ALBUM REVIEW: Osees rearrange with ‘Panther Rotate,’ their third LP of 2020

Osees Panther Rotate, Osees, John Dwyer

If only we could all have such a creative incubation as John Dwyer and company during the pandemic. Osees (or Thee Oh Sees, Oh Sees or OCS) have released three albums this year, with Panther Rotate being the third. The usual energy the band puts into touring and traveling seems to have instead been funneled into recording. And the results are fresh from an artist who never stops trying to do something new—and a little less recognizably “rock”—in a good way.

Panther Rotate
Osees
Castleface, Dec. 11
8/10

Osees have always had moments of prettiness, shimmering reverb and experimental tinges, flourishes of keyboards and electronics interlaced with the stripped-down rock sounds of driving drumming, bass and fuzz guitar. Even Dwyer’s previous hard-noise minimalist rock outfits of the early aughts, like the Coachwhips and the Pink and Brown, had moments where a weird beauty would shine through the manic energy. But with Panther Rotate, we have a whole album giving space to those moments, with plenty of open, rich sonic textures not quite like anything we’ve heard from this group. There are different kinds of experiments, like the eerie and ethereal “Synthesis” and the found-sound scene sketching of “Poem 2.”



It may not be exactly a radical departure. There’s more than a little shared DNA between the art rock, psych and noise sounds Osees’ sound navigates in their “usual” style and the spaced-out abstraction of Panther Rotate. Dwyer mentioned Black Dice in reference to this album, whose style has ranged from punk to far-out ambient noise jams. But in this album’s more ghostly moods, there’s an echo of Broadcast and The Focus Group’s 2009 collaboration, Witch Cults of the Radio Age.

That album, like this one, took apart a basically rock sound piece by piece, stitched it back together with modern electronics and hard-to-place samples in the manner common to the U.K. sub-genre of “hauntology.” If hauntology is a style that “evokes cultural memory and the aesthetics of the past,” a style that troubles the difference between new sounds and old ones, Panther Rotate with its application of deep studio geekery to Osees’ eclectic rock and roll canvas fits the bill as well as anything. It sounds a little like what Joe Meek might have created if he found a 2020 laptop in his studio in 1965 and went on a month-long bender.

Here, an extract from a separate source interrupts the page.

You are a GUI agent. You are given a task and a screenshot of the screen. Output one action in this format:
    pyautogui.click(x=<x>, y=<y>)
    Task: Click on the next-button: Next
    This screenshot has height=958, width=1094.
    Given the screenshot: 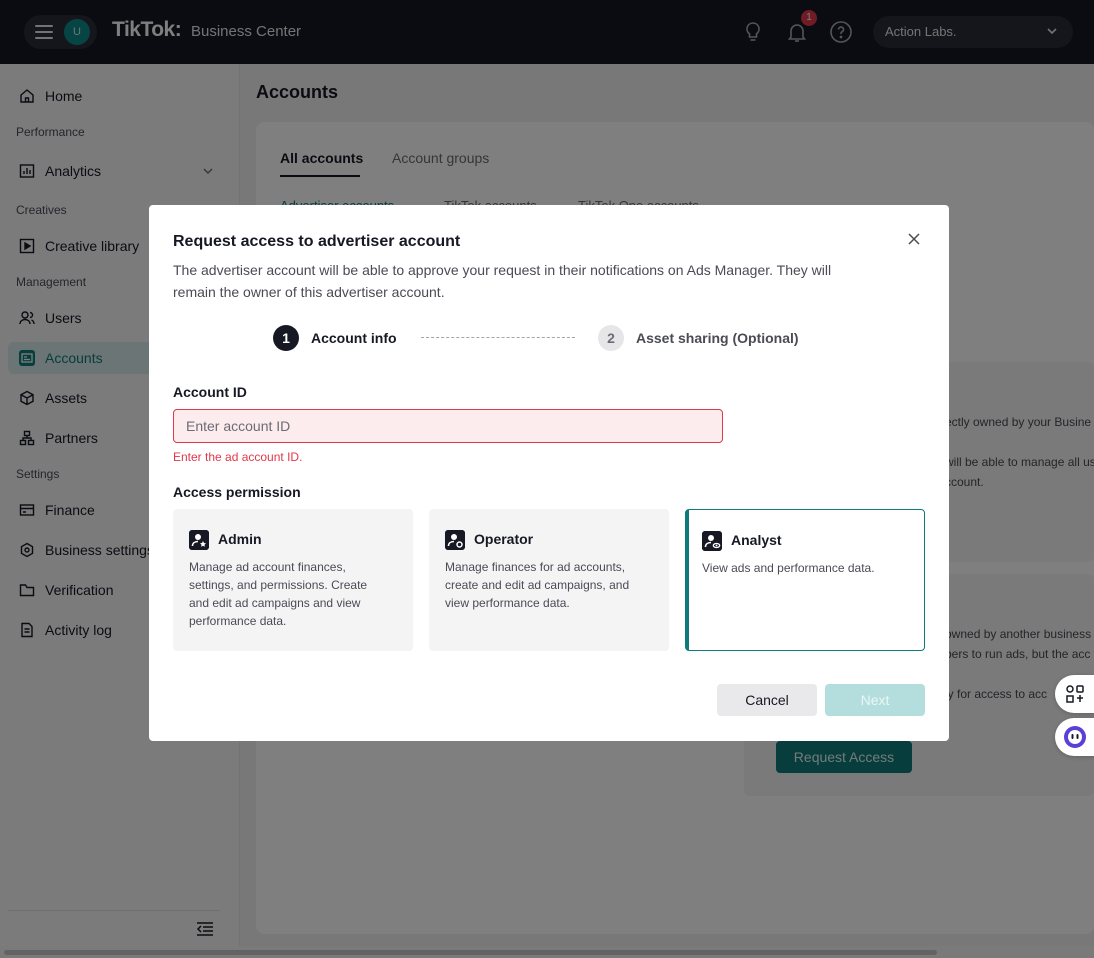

Panther Rotate is, as the Castle Face Records website says, a remix album “barely conspicuous in its relation” to the source material, Protean Threat. The September album is a hard-driving and energetic collection that cuts through punk, garage rock and psychedelia, at times evoking soundtracks to ’70s action flicks, at others lost singles of the ’60s filtered through the pummeling force of early aughts underground rock.

The relation between the two albums is indeed enjoyably remote in comparison to a typical remix album. But it isn’t erased entirely. The high-speed opener of Protean Threat, “Scramble Suit II” is in effect, chopped and screwed into a version as slow and delirious as a cough syrup buzz in “Scramble Experiment.” The latter song turns “Toadstool” from a tightly funky rock jam into strange, tub-thumping underwater dance music. “Gong of Catastrophe” is transmogrified from a Khruangbin-esque stoner groove to an analog synth mood layered with loose riffs and spooky samples that abruptly turns into grimy disco on “Gong Experiment.”

But much of the rest of Panther Rotate is harder to identify just where on Protean Threat it might originate, which is just fine. And while listening to the two albums together is every bit as fun as it’s supposed to be, you don’t have to. If it wasn’t already clear: Panther Rotate stands on its own as an invention.

Follow reporter Justin Allen at Twitter.com/_justinallen_ and justinallen.us

(1) Comment

  1. jokermtb

    Picked this album up at their 2021 detroit show. had no idea it would be so interesting to listen to - I especially like having it on while I'm working. Feels like its giving my brain a massage.